[REQUIRED WORK]
Look through the entries below and count every line in which "each" appears; reply with the number only.

[EXTRACTED MATERIAL]
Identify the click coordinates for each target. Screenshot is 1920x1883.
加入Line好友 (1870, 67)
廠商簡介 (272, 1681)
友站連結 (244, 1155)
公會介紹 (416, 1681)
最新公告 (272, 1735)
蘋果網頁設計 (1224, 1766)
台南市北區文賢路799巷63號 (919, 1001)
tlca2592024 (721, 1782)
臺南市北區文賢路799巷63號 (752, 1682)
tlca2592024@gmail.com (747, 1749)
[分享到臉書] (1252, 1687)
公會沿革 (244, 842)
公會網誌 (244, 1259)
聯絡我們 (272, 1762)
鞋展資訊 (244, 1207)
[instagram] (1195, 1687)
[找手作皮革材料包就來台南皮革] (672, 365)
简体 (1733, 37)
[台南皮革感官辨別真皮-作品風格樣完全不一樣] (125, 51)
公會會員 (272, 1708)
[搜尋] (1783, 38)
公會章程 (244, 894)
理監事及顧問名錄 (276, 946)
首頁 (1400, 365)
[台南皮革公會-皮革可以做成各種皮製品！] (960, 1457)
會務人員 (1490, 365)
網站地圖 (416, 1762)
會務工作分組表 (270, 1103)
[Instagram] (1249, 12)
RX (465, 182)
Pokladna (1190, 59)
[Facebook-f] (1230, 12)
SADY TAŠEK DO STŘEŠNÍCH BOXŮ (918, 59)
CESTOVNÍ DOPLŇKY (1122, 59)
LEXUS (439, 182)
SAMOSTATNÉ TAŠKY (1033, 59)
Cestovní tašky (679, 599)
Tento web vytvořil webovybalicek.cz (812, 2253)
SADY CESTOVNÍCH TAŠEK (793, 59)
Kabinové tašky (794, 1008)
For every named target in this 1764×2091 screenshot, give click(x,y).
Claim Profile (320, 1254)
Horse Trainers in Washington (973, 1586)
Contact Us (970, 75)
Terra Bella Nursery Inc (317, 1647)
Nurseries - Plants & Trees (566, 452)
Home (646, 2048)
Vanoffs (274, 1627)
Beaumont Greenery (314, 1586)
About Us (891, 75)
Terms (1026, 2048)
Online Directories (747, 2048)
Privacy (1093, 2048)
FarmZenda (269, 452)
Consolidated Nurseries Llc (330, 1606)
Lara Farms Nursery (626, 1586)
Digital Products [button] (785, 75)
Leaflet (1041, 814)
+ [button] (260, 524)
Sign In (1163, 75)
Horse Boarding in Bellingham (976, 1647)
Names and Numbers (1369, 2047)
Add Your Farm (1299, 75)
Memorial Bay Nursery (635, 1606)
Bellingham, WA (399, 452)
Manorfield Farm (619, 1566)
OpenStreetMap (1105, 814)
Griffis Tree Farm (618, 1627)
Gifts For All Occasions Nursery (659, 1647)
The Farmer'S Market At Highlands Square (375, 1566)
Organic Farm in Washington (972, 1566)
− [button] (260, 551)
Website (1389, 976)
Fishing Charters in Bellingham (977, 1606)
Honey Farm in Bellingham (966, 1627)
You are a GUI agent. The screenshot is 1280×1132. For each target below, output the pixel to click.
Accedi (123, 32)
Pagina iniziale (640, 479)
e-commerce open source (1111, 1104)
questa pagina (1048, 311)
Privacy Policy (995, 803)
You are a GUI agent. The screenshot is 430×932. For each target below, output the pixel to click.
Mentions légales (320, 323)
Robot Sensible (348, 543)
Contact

[WRITTEN RESPONSE]
3